What is needed.
Could you retype, exactly as written, every line from the top of the records through the line that contains "Given: Expand the Last Updated sort dropdown"?

Collected data
----------------------------------------

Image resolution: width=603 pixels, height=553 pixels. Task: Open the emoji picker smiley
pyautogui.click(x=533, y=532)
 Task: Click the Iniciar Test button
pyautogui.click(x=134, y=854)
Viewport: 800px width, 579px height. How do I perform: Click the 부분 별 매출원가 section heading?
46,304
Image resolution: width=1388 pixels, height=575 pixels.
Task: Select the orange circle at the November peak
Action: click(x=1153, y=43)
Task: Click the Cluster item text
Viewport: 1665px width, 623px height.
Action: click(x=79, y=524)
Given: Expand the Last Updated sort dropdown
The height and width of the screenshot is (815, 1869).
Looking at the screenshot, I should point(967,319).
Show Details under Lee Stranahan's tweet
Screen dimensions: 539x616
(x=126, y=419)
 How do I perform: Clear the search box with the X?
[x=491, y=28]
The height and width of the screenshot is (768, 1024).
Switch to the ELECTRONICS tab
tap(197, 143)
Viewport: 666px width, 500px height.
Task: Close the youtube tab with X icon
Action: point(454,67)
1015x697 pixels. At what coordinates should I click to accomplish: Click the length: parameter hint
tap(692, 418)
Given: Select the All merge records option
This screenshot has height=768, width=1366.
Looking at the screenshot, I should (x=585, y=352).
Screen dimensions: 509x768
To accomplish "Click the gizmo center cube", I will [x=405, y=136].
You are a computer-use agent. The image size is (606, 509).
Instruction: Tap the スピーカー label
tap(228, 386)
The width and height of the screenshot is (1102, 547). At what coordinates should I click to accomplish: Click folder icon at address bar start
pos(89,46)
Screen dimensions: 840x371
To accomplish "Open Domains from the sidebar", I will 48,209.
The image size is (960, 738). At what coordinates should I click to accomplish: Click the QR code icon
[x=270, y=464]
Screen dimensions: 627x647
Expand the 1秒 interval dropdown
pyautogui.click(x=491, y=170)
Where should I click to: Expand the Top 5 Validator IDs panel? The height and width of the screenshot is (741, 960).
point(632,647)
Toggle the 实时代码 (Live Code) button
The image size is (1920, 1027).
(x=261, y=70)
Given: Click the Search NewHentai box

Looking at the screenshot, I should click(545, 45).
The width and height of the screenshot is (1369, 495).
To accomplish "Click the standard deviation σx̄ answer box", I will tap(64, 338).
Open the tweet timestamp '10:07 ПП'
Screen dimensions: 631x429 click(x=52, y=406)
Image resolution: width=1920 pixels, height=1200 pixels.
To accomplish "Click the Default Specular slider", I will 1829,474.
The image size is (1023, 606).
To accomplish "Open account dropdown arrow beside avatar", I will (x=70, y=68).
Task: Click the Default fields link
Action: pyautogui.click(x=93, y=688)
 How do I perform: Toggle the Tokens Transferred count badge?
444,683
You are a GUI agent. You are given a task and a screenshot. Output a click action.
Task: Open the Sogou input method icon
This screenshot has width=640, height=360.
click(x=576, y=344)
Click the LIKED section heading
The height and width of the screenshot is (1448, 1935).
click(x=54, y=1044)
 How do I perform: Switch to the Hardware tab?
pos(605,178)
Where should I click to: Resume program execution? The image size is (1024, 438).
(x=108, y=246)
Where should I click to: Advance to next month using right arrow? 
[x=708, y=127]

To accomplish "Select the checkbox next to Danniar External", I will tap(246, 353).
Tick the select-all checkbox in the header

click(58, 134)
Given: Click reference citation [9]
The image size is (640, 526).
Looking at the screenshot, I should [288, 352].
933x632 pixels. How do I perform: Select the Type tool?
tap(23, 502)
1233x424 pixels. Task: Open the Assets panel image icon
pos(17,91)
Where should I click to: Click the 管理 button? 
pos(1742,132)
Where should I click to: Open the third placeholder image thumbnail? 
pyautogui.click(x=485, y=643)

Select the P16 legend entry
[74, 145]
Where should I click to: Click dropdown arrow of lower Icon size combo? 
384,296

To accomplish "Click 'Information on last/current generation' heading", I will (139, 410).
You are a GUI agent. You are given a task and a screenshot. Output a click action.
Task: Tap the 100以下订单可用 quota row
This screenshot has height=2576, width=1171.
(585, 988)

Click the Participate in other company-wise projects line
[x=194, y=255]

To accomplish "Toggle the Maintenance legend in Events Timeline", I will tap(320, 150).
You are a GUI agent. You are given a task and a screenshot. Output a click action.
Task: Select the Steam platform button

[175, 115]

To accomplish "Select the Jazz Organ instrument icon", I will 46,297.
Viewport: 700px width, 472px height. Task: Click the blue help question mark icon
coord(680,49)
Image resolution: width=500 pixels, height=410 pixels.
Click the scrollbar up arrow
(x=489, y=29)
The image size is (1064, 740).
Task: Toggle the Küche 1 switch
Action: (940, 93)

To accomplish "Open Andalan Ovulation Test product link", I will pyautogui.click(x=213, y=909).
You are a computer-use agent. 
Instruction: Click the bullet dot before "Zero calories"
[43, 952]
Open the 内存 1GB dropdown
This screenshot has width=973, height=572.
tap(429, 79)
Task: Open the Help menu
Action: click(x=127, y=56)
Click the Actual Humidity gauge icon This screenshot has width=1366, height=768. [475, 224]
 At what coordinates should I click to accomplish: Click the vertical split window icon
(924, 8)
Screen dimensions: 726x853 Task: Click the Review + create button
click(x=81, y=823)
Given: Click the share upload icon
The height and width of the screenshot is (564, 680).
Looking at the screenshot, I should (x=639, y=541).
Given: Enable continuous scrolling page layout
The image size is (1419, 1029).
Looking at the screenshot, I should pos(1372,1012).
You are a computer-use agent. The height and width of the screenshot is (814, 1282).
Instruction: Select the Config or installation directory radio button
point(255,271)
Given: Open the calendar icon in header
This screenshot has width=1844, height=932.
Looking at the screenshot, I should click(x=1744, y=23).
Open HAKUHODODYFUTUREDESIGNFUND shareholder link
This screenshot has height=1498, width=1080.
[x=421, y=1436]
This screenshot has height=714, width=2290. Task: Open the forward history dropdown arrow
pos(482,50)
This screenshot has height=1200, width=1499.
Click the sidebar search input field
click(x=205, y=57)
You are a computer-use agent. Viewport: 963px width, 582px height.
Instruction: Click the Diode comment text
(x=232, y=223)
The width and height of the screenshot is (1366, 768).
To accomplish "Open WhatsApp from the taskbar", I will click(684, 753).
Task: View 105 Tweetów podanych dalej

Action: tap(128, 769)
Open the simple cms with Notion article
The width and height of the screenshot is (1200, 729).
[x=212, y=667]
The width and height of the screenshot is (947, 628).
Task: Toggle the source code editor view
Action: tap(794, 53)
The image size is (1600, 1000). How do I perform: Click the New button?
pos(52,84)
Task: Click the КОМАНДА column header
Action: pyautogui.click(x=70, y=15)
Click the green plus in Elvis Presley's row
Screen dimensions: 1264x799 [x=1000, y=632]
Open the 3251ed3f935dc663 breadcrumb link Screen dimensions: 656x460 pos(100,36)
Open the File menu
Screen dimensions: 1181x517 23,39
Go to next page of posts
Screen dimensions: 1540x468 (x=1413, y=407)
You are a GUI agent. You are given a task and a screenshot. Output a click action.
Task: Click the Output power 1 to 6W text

----------------------------------------

Response to this task.
Image resolution: width=603 pixels, height=553 pixels. Task: Open the emoji picker smiley
pyautogui.click(x=533, y=532)
 Task: Click the Iniciar Test button
pyautogui.click(x=134, y=854)
Viewport: 800px width, 579px height. How do I perform: Click the 부분 별 매출원가 section heading?
46,304
Image resolution: width=1388 pixels, height=575 pixels.
Task: Select the orange circle at the November peak
Action: click(x=1153, y=43)
Task: Click the Cluster item text
Viewport: 1665px width, 623px height.
Action: click(x=79, y=524)
Given: Expand the Last Updated sort dropdown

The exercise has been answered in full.